Kyrgyzstan on Sunday voted in elections for the first parliament with real power in ex-Soviet Central Asia, hoping the polls will bring stability after a year of violence that left hundreds dead.

President Roza Otunbayeva, who came to power in a bloody uprising in April and has championed the new political system, rejected warnings from Russia that the elections risked sparking a resurgence of the violence.
"Today I am calm and I think that the elections will proceed normally, without excesses, because a lot of resources have been invested in them," she told reporters as she cast her vote.
"Today is a historic day for the Republic of Kyrgyzstan. The people will choose their fate, their future," said added. Some 2.8 million of the country's five million population are eligible to vote.
Kyrgyzstan created Central Asia's first parliamentary democracy in a referendum earlier this year after the bloody April revolution, which toppled former president Kurmanbek Bakiyev, and deadly inter-ethnic clashes in June.
The system, which will allow the Zhogorku Kenesh parliament to appoint the government, is a stark contrast to the strongman presidential rule elsewhere in the region where parliaments operate as no more than a rubber stamp.
But around six parties are expected to pass the five percent threshold to win seats in the assembly, meaning that the outcome is set to be anything but simple with intense post-election bartering likely.
A pair of pro-Otunbayeva centre-left parties -- Ata-Meken and the Social Democratic Party of Kyrgyzstan (SDPK) -- are expected to figure prominently but not win a majority, according to recent opinion polls.
But an upset could come from the Ar-Namys party led by ex-prime minister Felix Kulov, a favourite of the Kremlin who has campaigned under law-and-order slogans and vowed to reinstate the presidential system favoured by Moscow.
Kulov, who on Friday led a spectacular rally on horseback, exuded confidence as he cast his vote in Bishkek. "I am sure that Ar-Namys will win the parliamentary elections, there is no doubt of this," he said.
The virulently nationalist Ata-Zhurt, targeted this week in a mob raid on its offices that saw piles of its campaign literature burned in the street, has also made a strong campaign showing.
But Otunbayeva played down fears that the elections will create a chaotic patchwork of parties in the Zhogorku Kenesh, saying she believed it could form a government "if not at the first then at the second attempt".
Early turnout appeared brisk with men in the traditional Kyrgyz kalpak felt hat casting their ballots and the central election commission reporting that 25.33 percent of the electorate had voted by lunchtime.

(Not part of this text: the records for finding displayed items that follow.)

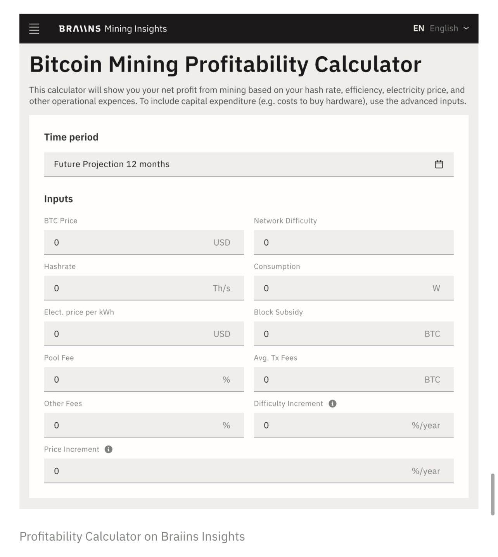This screenshot has height=557, width=498.
Task: Select the Avg. Tx Fees input field
Action: pyautogui.click(x=341, y=380)
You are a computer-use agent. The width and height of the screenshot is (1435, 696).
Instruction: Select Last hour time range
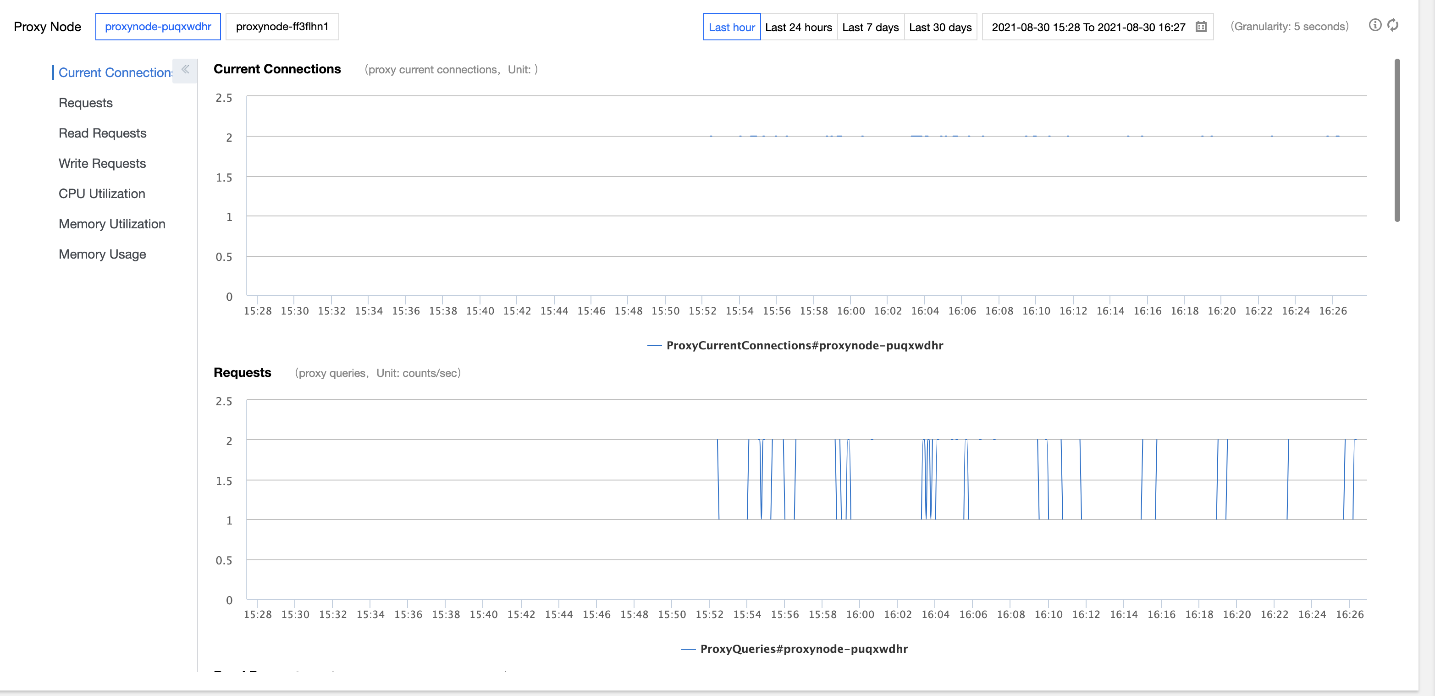coord(731,27)
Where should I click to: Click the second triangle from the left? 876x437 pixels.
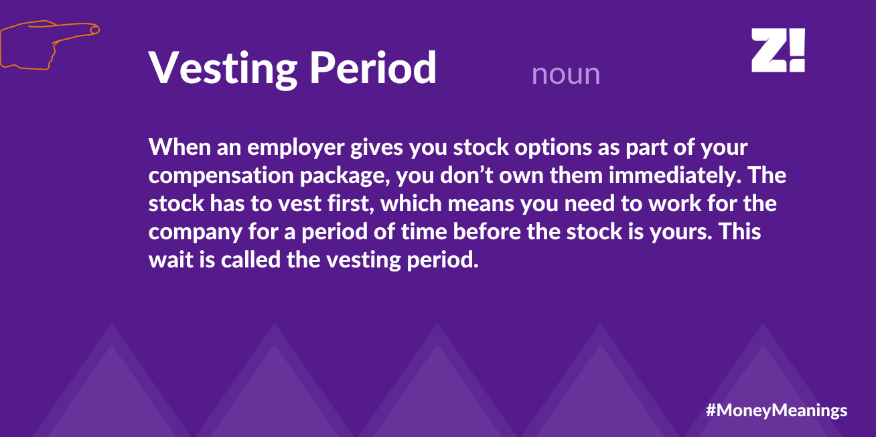274,389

However not all Kyrgyz have been won over by Otunbayeva's plans.
"I do not get involved in politics," said Asan, 42, who owns a Bishkek meat store. "It's a dirty business and I have no confidence in today's politicians."
Russian President Dmitry Medvedev has warned the elections could lead to a "catastrophe" in Kyrgyzstan but despite the dire predictions there were no reports of unrest after polls opened at 0200 GMT.
Clashes between ethnic-majority Kyrgyz and minority Uzbeks left between 400 and 2,000 people dead in the south of the country in June, with Uzbeks claiming they were the victims of targeted bloodletting by the security forces.
In the main southern city of Osh there was an uneasy calm as voters queued outside polling stations which in some cases little more than a room amid the rubble of burned out homes.
"If the main parties... start playing games there could be another conflict, not between Uzbeks and Kyrgyz but a civil conflict," Naman Maminov, 51, an ethnic Uzbek said he voted.
Strategically situated Kyrgyzstan -- the only country in the world to host both Russian and US military bases -- has long been considered the region's most politically volatile state.
Bakiyev, who has taken refuge in Belarus since his ousting, came to power on the back of the so-called Tulip Revolution uprising of 2005 that toppled post-Soviet leader Askar Akayev.